Yo, en cambio, sentí un nudo de ansiedad trepar por mi estómago.

—Respira —me dijo Ana en voz baja, apretándome la mano.

Me asignaron la barra, lejos del escenario principal. Mejor así. Menos exposición, menos riesgo de que el mundo me mirara demasiado.

—Hola, guapa. Soy Sebastián —dijo el bartender, un chico de voz cálida y ojos brillantes. Bastó un segundo para saber que era de los míos.

—Layla. Encantada.

—Dios, esas tetas… injusticia divina. Te odio y te amo al mismo tiempo.

Reí, y con esa risa algo se relajó. En minutos, Sebastián me había enseñado cinco tragos y contado la mitad de su vida. Me cayó bien. Yo a él también.

La voz de Ana estalló en el micrófono. Aplausos. El anuncio de que los invitados principales estaban entrando.

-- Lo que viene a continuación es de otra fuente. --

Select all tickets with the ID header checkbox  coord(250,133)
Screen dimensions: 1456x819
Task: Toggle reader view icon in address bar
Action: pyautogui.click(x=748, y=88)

Las puertas se abrieron. Luces, música, el aire mismo vibrando.

Y entonces lo vi.

Primero Tyler. Y detrás de él, como un fantasma que jamás me dejaría en paz, Nathan Evans.

Mi corazón se detuvo, y el bar entero pareció encogerse hasta convertirse en una sola habitación llena de recuerdos que nunca pedí volver a sentir.